[SOURCE EXTRACT Boundary: Start]
Two years ago, Nashville pediatrician Vidya Bansal started a Facebook group for women like herself — specifically, doctors of South Asian heritage, living in North America, who were also mothers. The Desi Physician Moms group was a space to share the frustrations and joys of work, family and travel. But slowly, stories of domestic violence also began to surface.
Today, the group has helped dozens of women leave abusive relationships. And Bansal’s refrigerator is covered with cards she’s gotten from members thanking her for the support they’ve received.
She reads from one: “‘I’m grateful to my sister who introduced me to this women physicians group when I was struggling to find my worth and self-value…at 48 years with grown children.'”
She takes a deep breath, and says, “These are
physician women who are looking to find their value and self-worth.”
[SOURCE EXTRACT Boundary: End]
[GIVEN DATA Boundary: Start]
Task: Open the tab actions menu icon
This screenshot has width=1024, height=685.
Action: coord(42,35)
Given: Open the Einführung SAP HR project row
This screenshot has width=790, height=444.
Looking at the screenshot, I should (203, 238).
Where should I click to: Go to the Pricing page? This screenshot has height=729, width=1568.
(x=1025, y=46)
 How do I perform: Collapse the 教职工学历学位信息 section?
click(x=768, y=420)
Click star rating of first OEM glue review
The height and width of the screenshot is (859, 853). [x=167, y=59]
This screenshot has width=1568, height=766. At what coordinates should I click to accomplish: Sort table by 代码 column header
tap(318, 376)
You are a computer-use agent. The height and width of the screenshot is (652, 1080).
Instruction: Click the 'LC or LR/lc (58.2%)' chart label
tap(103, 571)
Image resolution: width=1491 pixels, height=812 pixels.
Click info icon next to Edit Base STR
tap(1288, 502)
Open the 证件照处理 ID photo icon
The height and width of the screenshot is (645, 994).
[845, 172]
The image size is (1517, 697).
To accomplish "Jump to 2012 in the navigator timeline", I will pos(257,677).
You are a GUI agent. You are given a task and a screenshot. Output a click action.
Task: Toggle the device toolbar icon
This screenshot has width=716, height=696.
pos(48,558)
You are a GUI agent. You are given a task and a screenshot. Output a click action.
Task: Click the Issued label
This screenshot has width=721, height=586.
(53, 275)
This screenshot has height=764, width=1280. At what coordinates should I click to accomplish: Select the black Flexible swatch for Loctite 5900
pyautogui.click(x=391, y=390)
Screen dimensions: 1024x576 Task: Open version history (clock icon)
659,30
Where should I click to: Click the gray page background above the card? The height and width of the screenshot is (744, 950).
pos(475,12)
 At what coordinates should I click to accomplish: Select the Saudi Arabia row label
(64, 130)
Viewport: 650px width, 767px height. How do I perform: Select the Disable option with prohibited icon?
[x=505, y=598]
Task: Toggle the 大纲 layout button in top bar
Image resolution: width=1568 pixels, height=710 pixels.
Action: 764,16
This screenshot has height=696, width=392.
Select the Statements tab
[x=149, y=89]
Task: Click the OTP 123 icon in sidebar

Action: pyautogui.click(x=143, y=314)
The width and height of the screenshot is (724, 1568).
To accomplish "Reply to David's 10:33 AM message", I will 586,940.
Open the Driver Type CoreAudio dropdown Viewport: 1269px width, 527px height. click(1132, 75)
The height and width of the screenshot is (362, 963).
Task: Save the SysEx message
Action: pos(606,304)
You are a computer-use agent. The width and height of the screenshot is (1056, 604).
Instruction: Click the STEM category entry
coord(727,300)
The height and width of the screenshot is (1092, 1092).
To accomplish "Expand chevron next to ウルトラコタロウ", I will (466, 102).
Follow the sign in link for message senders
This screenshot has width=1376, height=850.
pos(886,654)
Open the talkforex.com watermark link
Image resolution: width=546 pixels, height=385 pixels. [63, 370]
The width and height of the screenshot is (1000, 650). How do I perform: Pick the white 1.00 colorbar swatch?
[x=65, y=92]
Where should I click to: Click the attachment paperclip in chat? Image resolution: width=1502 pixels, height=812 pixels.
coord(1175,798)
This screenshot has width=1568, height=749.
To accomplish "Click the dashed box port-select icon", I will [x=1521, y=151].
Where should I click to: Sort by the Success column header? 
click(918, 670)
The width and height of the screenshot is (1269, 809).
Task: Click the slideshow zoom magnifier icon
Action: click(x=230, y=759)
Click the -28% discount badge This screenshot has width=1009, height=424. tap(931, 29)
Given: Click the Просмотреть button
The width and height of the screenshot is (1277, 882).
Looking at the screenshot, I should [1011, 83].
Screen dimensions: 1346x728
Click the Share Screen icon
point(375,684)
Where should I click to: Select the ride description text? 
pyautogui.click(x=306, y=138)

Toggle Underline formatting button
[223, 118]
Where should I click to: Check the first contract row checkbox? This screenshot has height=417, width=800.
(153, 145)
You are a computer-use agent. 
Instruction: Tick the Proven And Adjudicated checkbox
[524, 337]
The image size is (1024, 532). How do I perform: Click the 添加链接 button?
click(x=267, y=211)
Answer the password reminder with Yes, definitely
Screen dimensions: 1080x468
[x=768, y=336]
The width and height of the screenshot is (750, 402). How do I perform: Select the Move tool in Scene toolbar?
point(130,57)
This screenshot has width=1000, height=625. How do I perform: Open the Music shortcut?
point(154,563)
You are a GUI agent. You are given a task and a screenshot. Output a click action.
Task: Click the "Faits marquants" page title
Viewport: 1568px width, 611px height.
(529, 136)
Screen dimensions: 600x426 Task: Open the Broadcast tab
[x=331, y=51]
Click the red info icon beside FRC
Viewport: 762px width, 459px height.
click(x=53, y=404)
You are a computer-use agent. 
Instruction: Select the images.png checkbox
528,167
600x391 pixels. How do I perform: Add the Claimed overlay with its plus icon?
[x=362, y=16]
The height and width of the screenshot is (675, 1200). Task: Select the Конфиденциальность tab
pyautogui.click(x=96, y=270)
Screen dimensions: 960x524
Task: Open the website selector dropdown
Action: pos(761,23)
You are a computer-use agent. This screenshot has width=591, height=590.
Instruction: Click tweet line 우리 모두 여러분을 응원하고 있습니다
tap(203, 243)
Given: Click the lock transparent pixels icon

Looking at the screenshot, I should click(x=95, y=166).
[GIVEN DATA Boundary: End]
PROBLEMS TO WORK ON
- A) For each statement about the Desi Physician Moms passage, answer yes or no and quote the words that decide it: (i) Bansal is a pediatrician in Nashville. (ii) Bansal started the group five years ago. (iii) Cards from group members cover Bansal's refrigerator.
- B) Quote the stretch of the Desi Physician Moms passage from "Two years ago, Nashville" through "support they’ve received.".
The records have nothing to do with the Desi Physician Moms passage.

ANSWERS BY TASK
- A)
(i) Yes: "Nashville pediatrician Vidya Bansal"
(ii) No: "Two years ago, Nashville pediatrician Vidya Bansal started a Facebook group"
(iii) Yes: "Bansal’s refrigerator is covered with cards she’s gotten from members"

- B)
Two years ago, Nashville pediatrician Vidya Bansal started a Facebook group for women like herself — specifically, doctors of South Asian heritage, living in North America, who were also mothers. The Desi Physician Moms group was a space to share the frustrations and joys of work, family and travel. But slowly, stories of domestic violence also began to surface.
Today, the group has helped dozens of women leave abusive relationships. And Bansal’s refrigerator is covered with cards she’s gotten from members thanking her for the support they’ve received.